*** Block opens ***

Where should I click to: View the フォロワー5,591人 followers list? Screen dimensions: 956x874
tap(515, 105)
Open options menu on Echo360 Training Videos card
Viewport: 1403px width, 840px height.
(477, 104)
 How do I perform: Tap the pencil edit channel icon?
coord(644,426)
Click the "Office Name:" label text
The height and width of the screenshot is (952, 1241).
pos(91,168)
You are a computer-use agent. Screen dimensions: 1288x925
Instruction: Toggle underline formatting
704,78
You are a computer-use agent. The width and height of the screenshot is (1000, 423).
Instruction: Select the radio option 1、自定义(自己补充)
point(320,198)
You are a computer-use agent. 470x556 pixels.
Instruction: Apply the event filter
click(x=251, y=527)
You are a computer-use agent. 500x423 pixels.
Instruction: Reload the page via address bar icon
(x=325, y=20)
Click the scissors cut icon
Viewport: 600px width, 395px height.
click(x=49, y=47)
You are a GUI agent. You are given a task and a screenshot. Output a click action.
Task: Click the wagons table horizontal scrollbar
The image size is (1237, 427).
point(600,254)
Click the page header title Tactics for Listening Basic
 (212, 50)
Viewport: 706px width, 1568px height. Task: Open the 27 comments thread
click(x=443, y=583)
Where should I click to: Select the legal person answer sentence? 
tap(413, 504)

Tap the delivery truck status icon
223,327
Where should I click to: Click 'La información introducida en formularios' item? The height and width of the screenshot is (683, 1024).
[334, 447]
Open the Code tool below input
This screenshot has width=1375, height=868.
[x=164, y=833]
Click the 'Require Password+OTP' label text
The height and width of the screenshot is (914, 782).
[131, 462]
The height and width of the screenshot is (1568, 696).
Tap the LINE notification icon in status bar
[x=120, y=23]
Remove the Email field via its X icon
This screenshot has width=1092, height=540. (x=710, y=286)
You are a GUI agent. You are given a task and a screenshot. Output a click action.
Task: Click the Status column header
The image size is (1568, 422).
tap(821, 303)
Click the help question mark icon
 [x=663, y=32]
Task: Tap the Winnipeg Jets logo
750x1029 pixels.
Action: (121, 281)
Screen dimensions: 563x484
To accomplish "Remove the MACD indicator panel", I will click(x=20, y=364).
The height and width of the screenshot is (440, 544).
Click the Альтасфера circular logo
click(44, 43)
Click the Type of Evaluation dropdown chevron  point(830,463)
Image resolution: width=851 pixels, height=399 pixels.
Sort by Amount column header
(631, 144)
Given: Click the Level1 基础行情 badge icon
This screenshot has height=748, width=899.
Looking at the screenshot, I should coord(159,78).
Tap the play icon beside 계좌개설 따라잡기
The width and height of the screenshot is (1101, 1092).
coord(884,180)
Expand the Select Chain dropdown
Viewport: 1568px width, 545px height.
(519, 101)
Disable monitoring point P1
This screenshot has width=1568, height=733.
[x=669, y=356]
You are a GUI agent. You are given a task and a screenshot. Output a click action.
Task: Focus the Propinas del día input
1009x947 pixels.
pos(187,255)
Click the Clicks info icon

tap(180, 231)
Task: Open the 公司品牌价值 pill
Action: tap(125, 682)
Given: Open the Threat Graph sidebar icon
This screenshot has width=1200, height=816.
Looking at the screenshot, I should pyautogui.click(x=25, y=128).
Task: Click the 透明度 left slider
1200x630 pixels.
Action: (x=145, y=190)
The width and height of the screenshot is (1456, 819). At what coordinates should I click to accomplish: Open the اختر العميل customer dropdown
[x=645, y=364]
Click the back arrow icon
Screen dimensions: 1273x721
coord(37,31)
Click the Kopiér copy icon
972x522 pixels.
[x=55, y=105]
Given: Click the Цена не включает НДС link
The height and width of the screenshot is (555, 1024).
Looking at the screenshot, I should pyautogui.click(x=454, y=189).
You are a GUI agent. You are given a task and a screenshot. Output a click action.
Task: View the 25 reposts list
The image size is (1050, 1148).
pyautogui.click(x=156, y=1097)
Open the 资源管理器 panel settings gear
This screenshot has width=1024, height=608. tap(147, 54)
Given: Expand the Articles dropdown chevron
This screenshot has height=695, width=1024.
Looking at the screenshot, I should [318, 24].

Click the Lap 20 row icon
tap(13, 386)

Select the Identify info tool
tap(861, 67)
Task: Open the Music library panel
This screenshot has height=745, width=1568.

*** Block closes ***

#### TASK DETAILS
Beginning with the line containing "Click the Lap 20 row icon", repeat each line of the listing above, exactly, through the last one, and stop there.

#### WRITTEN ANSWER
Click the Lap 20 row icon
tap(13, 386)

Select the Identify info tool
tap(861, 67)
Task: Open the Music library panel
This screenshot has height=745, width=1568.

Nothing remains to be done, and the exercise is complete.